Required task 1
In the transcript, why did Jeremy's team have to move all of its older applications at once?

Quoted passage
——————
Jeremy (00:13:25): So that gets in a little bit deeper into the approach that we arrived at. So there’s more than one way to do reconciliation and something I’d recommend to people who are moving just a single application, which ideally it’s a situation you’d be in. So a little digression. Looking back, the ideal way to set up AWS accounts in the first place is around these kind of scopes of kind of responsibility radius, blast radius of if you ever wanted to leave, you got to take your whole account out. So don’t go putting a bunch of buckets from different places, don’t share an account. Like make accounts early and often so that accounts are aligned with your application. So that gives you the flexibility to move one application at a time. We were in that situation to some extent with some of our newer stuff, but our older applications, we had a shared account, so we needed to do everything all at once.

(00:14:30): And when you have multiple storage systems in a single account and you need to move them all, you can’t tailor the solution for the system that’s being moved. Instead, you need something that’s going to work for all of them. So that led us to, it’s got to be something that’s at a lower level and is mostly transparent to the applications we were running. So if I were doing this with a modern rails app, this is something I’d build into Active Storage at the application level. I’d build in some kind of modeling for where things are stored. So you get metadata within the application itself, knowing that I’ve got this object stored in AWS and I’ve also have it stored in my, whatever my new destination storage is. And so the process would be that I’ve got some rule that says I need to copy storage and they need to be in each of these locations.

(00:15:23): And so the application could do that with just a bunch of active jobs, copying things on its own, could do it lazily in the background and just let it trickle through, if you didn’t have these other constraints of you got to get it all done, you got to blast it at maximum speed and you’ve got to make it work with, and you got to make it work with older apps. So not all of our stuff is on latest Rails and we extracted active storage from our own apps. And so most of our older apps are using older abstractions that were kind of the source of the extraction. So we needed to be compatible with all these possible systems. So we needed something lower level.

Fernando (00:16:04): So we built…?

Jeremy (00:16:05): So we built something. We didn’t want to build something, but we also didn’t want to pay a lot of money. So kind of rock and hard place thing. And we are in the position of having expertise. We are a technical organization. We have programming and operations teams. We do all this stuff. So it’s natural for us to do our jobs. Maybe this isn’t the thing that we’d outsource. If there was a natural fit, we would. And in fact, we did to the greatest extent we could by picking purpose-built tools to do each of the jobs. And in fact, we went through multiple iterations. As we got closer and closer to the kickoff of we want to begin the copy, we reinvented the system that we built to do copying several times as we discovered kind of quicker, simpler, straighter paths to do that job. So we started out with something that would be dead simple, of distributing jobs over a bucket itself, would store objects and each object would be a file manifest.
——————
Recorded information

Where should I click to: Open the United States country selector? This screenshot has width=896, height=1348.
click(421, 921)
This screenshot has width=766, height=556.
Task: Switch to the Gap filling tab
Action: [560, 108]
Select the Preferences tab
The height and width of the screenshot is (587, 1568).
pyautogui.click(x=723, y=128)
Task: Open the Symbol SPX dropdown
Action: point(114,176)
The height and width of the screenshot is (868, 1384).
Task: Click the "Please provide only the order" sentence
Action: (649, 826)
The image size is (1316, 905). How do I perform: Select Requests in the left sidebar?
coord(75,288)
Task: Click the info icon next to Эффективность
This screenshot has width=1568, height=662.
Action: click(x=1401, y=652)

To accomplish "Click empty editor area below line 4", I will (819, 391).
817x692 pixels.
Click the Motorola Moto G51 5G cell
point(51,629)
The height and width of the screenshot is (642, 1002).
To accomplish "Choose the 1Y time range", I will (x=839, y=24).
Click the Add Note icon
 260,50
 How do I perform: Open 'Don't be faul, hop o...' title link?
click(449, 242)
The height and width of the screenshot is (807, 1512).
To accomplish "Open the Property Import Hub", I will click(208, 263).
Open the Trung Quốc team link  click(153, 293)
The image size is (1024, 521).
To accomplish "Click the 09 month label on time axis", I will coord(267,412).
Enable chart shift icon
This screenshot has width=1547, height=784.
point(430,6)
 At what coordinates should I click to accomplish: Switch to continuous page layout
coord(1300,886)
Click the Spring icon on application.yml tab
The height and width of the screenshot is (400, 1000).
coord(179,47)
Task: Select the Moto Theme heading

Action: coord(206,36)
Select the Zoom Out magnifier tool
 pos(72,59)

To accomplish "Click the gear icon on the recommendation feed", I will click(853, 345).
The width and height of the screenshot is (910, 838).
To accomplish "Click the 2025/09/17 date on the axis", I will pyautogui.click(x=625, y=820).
——————
Required task 2
Please shift the coordinates in the answers by adding 21 to each number, and write out the records from the line with "Enable chart shift icon" to the line with "point(430,6)".

Exercise solution 1
The older applications shared a single AWS account.

Exercise solution 2
Enable chart shift icon
This screenshot has width=1547, height=784.
point(451,27)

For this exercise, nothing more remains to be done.